GIVEN REQUEST: Output the following items as a numbered list with blank lines omitted, beginning at the line that contains "Click the horizontal" and ending after the line that contains "This screenshot has height=904, width=1316.".

Some items:
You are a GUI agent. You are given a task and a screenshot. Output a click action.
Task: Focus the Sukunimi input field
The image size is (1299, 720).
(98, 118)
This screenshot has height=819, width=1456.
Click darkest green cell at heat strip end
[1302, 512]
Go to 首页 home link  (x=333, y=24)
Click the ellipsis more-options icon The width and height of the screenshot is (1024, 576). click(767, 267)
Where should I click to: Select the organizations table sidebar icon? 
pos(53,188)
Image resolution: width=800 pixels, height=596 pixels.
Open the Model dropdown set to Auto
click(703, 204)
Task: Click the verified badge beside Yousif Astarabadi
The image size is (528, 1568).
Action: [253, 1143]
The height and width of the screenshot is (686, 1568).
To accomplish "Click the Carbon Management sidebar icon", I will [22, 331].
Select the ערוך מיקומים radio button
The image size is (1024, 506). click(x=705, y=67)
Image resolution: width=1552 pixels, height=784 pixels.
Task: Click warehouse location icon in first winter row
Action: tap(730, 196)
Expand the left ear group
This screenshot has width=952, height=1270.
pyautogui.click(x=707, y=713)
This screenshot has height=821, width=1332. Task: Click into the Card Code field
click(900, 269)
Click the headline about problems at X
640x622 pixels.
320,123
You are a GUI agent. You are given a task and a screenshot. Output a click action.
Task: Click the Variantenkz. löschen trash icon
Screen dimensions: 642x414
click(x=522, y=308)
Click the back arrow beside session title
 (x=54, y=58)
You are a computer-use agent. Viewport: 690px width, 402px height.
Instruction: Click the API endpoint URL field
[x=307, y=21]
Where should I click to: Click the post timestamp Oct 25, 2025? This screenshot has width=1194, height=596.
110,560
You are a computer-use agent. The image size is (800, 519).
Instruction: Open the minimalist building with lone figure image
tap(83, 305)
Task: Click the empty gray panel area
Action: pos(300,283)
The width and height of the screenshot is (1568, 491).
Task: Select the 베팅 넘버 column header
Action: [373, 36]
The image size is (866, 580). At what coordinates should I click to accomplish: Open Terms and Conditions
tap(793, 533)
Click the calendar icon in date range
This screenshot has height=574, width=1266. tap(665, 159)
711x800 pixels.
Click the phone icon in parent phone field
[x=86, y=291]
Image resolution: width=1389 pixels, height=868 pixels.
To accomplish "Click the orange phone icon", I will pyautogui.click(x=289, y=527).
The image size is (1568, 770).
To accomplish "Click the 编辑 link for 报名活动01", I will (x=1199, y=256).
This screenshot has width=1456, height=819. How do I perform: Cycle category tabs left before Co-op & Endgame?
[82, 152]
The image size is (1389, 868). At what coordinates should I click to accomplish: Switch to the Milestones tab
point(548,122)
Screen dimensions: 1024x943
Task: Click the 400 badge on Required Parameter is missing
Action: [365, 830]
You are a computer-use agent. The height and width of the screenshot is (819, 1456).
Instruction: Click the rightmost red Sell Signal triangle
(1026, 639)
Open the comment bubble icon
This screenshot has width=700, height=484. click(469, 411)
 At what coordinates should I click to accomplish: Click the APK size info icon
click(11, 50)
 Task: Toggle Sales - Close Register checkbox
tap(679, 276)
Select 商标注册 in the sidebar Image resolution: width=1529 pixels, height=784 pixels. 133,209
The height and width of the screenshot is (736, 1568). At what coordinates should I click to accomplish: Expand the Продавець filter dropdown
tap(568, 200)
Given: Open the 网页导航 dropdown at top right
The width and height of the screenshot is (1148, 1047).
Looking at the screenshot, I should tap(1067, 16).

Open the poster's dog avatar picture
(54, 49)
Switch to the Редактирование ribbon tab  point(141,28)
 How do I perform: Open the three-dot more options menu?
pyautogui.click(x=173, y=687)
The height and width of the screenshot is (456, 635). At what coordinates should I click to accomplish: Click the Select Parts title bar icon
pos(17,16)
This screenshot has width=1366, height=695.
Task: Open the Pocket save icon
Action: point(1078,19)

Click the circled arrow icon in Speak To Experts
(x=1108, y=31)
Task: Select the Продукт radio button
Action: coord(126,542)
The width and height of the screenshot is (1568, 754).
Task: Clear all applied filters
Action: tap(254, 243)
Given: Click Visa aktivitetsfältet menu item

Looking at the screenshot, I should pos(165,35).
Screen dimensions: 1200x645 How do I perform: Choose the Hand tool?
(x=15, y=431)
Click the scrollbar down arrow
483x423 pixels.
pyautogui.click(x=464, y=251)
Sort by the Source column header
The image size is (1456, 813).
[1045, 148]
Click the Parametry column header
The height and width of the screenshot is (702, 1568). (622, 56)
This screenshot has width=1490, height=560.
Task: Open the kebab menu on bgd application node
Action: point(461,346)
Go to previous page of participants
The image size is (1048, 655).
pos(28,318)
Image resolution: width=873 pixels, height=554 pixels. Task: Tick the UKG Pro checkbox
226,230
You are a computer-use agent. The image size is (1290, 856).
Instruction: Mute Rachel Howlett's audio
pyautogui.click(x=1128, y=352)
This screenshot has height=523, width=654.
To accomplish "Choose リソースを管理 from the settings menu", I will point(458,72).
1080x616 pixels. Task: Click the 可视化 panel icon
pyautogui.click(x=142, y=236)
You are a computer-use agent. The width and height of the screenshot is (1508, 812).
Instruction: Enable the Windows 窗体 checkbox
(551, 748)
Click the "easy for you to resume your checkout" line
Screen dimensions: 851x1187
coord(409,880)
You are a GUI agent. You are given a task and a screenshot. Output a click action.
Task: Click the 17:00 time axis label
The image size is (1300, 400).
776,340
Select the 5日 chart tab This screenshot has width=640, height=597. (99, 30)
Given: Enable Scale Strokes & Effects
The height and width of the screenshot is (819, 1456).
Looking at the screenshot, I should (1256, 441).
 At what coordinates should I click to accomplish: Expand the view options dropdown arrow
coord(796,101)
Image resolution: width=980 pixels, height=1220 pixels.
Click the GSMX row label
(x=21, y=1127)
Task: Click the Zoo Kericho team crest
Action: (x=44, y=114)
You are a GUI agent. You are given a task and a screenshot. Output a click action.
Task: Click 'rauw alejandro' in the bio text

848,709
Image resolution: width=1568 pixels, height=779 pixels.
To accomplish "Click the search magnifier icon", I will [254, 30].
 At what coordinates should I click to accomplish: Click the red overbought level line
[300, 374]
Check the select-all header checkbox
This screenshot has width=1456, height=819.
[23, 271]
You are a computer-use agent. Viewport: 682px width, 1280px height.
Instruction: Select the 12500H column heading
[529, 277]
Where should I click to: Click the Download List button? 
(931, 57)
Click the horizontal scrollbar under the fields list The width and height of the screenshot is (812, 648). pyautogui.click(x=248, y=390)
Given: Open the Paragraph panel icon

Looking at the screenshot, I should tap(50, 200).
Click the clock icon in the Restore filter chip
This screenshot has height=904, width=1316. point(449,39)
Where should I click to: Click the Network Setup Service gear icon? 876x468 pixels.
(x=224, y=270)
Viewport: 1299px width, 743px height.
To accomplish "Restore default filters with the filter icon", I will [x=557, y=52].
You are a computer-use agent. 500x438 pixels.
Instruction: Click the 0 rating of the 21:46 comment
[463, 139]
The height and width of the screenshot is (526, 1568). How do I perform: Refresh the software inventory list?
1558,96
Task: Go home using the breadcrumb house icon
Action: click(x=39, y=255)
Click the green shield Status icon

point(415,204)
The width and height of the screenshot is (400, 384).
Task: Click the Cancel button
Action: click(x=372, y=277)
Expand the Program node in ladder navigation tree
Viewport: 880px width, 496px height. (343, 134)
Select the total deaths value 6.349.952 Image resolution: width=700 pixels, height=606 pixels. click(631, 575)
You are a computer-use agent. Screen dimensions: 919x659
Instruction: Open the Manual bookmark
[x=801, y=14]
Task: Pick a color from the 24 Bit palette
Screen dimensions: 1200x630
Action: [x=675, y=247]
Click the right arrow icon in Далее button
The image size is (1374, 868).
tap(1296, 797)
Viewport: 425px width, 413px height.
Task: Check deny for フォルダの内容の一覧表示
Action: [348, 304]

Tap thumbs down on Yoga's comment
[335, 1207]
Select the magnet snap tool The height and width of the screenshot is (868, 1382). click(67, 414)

RESULT:
1. Click the horizontal scrollbar under the fields list The width and height of the screenshot is (812, 648). pyautogui.click(x=248, y=390)
2. Given: Open the Paragraph panel icon
3. Looking at the screenshot, I should tap(50, 200).
4. Click the clock icon in the Restore filter chip
5. This screenshot has height=904, width=1316. point(449,39)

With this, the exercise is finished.